3 thoughts on “The Case of Angel Santiesteban: Doubts and Background

  • AC, the reason the regime would severely punish Santiesteban has nothing to do with his ability to influence other Cubans. Keep in mind they control the media. Internationally-known dissidents like Yoany Sanchez and the late Oswaldo Paya are indeed relatively unknown outside of the dissident community inside of Cuba. Rather, putting Santiesteban in a Cuban gulag does send a chilling message to other Cuban dissidents however. The Castros are ever fearful, and they should be, of that single spark or sole dissident that could ignite an insurrection. One way justice is served is by transparency. The Cuban legal system does not permit foreign journalists to cover trials and rules of evidence are severely weak. Prosecution witnesses are not subject to cross-examination by defense lawyers including so-called ‘expert’ government witnesses like police. I am certainly biased against totalitarian regimes. This would necessarily include their legal systems. Finally, Cuba’s record in managing their public image with regards to the dissident community leaves a lot to be desired. If they did not make a big deal about a group of middle-aged women dressed in all white who march to and from church on Sundays armed with flowers, it would not be the international black eye it has become for the Castros.

  • Probably the same way a waiter knows how much is going to be your bill after taking you order? As I mentioned elsewhere, sentences in Cuban legal system are fairly predictable and usually there are no surprises, so if the officer knew the charges he can easily infer the sentence if found guilty of said charges.

    This article is more of the same crap that has been floating around in the past weeks. The author don’t even understand the charges, so why would he have an informed opinion on the trial? Santiesteban was charged and convicted of break and enter because that was the worst of the crimes committed and thats why he got a 5 year sentence.

    IMHO, this is just another example of cognitive bias: the author (and some commenters) have the underlying notion that Cuban legal system is broken, so anything coming from there must have nefarious motivations and cases like this just reinforce your own bias.

    As far as I can tell, all concerns with the outcome of the trial come exclusively from the accounts of the guy convicted of the crime, but since he has stakes on it, his testimony MUST be backed with strong evidence before taken seriously. And that evidence must be considered in conjunction with the trial documents, the evidence shown by both parties and the basis the judge had for the sentence. Not doing so is just caring to reinforce your own bias and not for the truth of the matter.

    Notice that the ONLY thing the prosecutor needs to prove to confirm the sentence is that Santiesteban forced his way inside the victim’s home and thats fairly trivial since I remember reading somewhere that the police was called in the episode.

    The defendant in the other hand have to prove that the police call was bogus, the defendant got into the house with the victim permission and there was no violence involved.
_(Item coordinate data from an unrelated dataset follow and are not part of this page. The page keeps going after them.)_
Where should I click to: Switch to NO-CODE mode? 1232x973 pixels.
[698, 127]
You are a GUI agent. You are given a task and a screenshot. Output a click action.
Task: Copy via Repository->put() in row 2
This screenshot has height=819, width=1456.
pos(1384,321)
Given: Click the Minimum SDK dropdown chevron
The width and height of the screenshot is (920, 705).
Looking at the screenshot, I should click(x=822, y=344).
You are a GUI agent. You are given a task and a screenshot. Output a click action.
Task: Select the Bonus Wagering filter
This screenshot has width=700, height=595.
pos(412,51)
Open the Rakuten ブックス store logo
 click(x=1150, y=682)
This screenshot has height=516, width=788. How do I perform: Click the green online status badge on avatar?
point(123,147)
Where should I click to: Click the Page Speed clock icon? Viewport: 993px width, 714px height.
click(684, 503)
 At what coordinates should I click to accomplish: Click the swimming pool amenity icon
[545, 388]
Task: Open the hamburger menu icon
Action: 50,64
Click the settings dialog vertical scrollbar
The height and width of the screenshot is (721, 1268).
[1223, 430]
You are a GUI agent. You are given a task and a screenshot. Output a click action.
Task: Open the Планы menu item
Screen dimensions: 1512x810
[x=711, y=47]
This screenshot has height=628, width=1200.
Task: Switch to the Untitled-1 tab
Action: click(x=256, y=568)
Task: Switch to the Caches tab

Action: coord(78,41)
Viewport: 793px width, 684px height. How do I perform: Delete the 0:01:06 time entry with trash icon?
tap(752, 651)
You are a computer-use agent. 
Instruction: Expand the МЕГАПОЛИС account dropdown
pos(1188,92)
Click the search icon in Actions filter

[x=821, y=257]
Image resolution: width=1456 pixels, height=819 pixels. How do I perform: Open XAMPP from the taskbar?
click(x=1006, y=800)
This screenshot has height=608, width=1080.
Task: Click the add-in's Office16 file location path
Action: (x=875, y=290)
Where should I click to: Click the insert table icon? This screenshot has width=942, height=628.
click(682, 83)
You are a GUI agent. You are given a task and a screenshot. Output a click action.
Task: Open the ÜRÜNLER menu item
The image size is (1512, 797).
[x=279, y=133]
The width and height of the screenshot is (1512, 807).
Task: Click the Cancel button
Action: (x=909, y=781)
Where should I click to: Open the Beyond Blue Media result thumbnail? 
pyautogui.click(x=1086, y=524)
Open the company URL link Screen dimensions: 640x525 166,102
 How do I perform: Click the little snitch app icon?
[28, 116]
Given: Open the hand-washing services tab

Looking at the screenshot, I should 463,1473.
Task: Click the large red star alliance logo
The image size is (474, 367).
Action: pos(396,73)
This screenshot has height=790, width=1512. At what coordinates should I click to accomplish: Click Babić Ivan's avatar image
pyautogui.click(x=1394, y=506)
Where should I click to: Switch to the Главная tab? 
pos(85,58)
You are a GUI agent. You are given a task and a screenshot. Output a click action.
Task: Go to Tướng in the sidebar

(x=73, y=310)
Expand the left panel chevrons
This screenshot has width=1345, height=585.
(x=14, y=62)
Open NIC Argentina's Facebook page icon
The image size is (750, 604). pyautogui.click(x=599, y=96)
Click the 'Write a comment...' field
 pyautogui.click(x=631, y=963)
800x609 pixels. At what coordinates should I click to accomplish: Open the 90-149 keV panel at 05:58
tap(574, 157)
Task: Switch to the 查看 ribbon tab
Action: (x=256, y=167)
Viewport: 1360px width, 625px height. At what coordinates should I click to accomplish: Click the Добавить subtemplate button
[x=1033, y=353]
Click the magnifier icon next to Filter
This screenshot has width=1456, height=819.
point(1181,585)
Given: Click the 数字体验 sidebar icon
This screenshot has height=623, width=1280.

He failed to support those claims, and thats why he got convicted.

    Regardless, why would the Cuban government want Santiesteban in jail that badly? He is a nobody as far as the dissidence go and has zero influence on Cuban people. By not publicizing his work he is effectively neutered and there is no need to stage a fake conviction that will be heavily scrutinized and used as a political tool against the government regardless of the outcome.

  • Good post. The most damning piece of this ‘he said, she said’ is the comment made by the State Security goon who told Mr. Santiesteban PRIOR to the trial and sentencing that he would receive 5 years. Unless Cuban state police are embued with the ability to see the future, this sounds like a set-up.